The film was directed by Kevin Reynolds and written by Peter Rader and David Twohy, based on Rader’s original screenplay. It was produced by Charles Gordon, John Davis, and Kevin Costner. It was the most expensive film ever made at the time, until Titanic. It met mixed reviews and was not a money-maker until the DVD came out. There was a novelization, a video game, and four themed attractions in Hollywood, Singapore, Japan, and Beijing. The film was inspired by Mad Max, the Old Testament, and the story of Helen of Troy. Despite warnings from Steven Spielberg, it was filmed in the Pacific Ocean off Hawaii, and the expensive set was destroyed by a hurricane. Joss Whedon was called in to fix the script for “Seven weeks of Hell.” It was nominated for one Oscar, two Saturns, four Golden Raspberries, and two Stinkers.
Melting icecaps could obviously not raise sea-levels to Mount Everest. The most I’ve heard is 100 feet. The racing yacht (two of them, in fact) was 60 feet long. The floating atoll used up all the steel in Hawaii and more had to be flown in from California. The runway at Kona Airport had to be extended to accommodate the plane. Costner put 22 million dollars of his own money in the film. However, the economy of the State of Hawaii made 35 million from it. Filming out in the ocean required thirty boats for cast and crew, cameras, lights, makeup, etc. But there were no toilets, so people had to be ferried to shore several times a day. They also spent money in post-production fixing Costner’s receding hairline.
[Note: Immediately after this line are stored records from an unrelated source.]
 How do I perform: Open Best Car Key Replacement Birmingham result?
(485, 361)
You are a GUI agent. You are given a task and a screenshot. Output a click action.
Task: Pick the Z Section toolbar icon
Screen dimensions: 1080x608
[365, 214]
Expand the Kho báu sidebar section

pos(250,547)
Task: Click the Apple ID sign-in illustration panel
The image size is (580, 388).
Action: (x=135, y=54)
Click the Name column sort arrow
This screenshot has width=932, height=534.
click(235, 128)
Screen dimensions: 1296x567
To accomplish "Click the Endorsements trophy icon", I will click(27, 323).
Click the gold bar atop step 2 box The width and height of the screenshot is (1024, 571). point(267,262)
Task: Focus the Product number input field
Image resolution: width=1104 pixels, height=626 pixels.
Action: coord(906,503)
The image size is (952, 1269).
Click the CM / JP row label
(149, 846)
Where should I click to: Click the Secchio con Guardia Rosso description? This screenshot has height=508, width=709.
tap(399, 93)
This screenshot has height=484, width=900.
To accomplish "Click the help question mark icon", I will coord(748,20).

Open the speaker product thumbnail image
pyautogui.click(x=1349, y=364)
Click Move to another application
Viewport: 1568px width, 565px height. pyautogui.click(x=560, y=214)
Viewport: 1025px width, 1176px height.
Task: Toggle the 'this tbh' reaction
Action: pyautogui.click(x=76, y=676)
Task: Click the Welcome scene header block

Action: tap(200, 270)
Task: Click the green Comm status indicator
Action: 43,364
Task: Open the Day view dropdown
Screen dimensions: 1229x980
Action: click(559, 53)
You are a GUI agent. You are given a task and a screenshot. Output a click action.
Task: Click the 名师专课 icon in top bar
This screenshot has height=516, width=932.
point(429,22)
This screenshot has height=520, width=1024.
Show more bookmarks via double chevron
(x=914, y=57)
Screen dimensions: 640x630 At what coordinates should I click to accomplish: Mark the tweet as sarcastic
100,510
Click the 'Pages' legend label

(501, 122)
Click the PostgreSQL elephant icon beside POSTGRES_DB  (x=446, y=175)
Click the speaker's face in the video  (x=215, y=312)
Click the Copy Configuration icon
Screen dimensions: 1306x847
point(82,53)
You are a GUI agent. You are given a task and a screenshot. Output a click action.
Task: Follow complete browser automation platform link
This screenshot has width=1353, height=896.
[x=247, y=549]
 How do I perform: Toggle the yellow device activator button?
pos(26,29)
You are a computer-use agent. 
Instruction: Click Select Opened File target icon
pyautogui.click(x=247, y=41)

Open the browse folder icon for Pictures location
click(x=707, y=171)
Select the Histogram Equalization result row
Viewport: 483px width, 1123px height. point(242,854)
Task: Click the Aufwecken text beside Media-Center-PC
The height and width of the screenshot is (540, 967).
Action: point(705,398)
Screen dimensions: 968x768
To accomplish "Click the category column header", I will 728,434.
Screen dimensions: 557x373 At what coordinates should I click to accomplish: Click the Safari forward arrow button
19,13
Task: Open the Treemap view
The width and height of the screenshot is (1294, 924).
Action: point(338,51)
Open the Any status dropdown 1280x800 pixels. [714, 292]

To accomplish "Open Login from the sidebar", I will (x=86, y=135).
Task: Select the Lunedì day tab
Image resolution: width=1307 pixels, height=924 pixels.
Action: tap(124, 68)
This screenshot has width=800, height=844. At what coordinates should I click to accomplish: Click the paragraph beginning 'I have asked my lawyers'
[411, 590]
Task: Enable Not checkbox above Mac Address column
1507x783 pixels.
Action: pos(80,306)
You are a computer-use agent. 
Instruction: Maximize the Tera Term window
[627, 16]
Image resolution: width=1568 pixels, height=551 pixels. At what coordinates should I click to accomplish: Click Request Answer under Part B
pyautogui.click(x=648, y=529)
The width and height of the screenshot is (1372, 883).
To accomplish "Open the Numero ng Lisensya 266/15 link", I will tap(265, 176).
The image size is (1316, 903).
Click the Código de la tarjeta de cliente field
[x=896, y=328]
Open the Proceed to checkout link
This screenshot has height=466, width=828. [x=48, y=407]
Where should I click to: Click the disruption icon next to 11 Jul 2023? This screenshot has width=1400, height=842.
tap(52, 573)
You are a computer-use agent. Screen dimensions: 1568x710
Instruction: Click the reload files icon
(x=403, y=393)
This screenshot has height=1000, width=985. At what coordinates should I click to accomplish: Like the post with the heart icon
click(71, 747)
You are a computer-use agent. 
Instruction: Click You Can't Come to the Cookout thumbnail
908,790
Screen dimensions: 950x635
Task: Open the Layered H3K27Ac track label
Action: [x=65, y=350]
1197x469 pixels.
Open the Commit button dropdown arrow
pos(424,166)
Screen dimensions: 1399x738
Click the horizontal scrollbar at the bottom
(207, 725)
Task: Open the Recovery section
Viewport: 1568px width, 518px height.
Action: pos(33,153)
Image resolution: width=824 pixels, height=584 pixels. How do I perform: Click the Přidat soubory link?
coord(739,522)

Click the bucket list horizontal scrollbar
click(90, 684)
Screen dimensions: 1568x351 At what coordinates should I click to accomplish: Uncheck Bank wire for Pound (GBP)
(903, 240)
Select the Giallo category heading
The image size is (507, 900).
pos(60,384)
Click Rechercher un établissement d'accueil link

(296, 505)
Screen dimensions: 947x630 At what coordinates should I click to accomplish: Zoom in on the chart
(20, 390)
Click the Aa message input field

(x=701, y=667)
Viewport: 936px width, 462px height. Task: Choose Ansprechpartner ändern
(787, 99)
Everybody ate Ginger Snaps to ward off seasickness. Costner nearly died when a squall came up when he was tied to the mast. His stunt double nearly died too. Jeanne Tripplehorn would not do nude scenes, so she had three body doubles. One trimaran sank and the female leads nearly drowned. The other boat was sold to Turkish businessman Hakan Uzan. His family went bankrupt, and the government auctioned off the boat. Despite all this nonsense, they came up with an enjoyable movie. Costner is a little wooden, and Dennis Hopper quite over the top, but there are some lyrical moments and it does take you somewhere you’ve never been before, which is what I go to science-fiction for in the first place.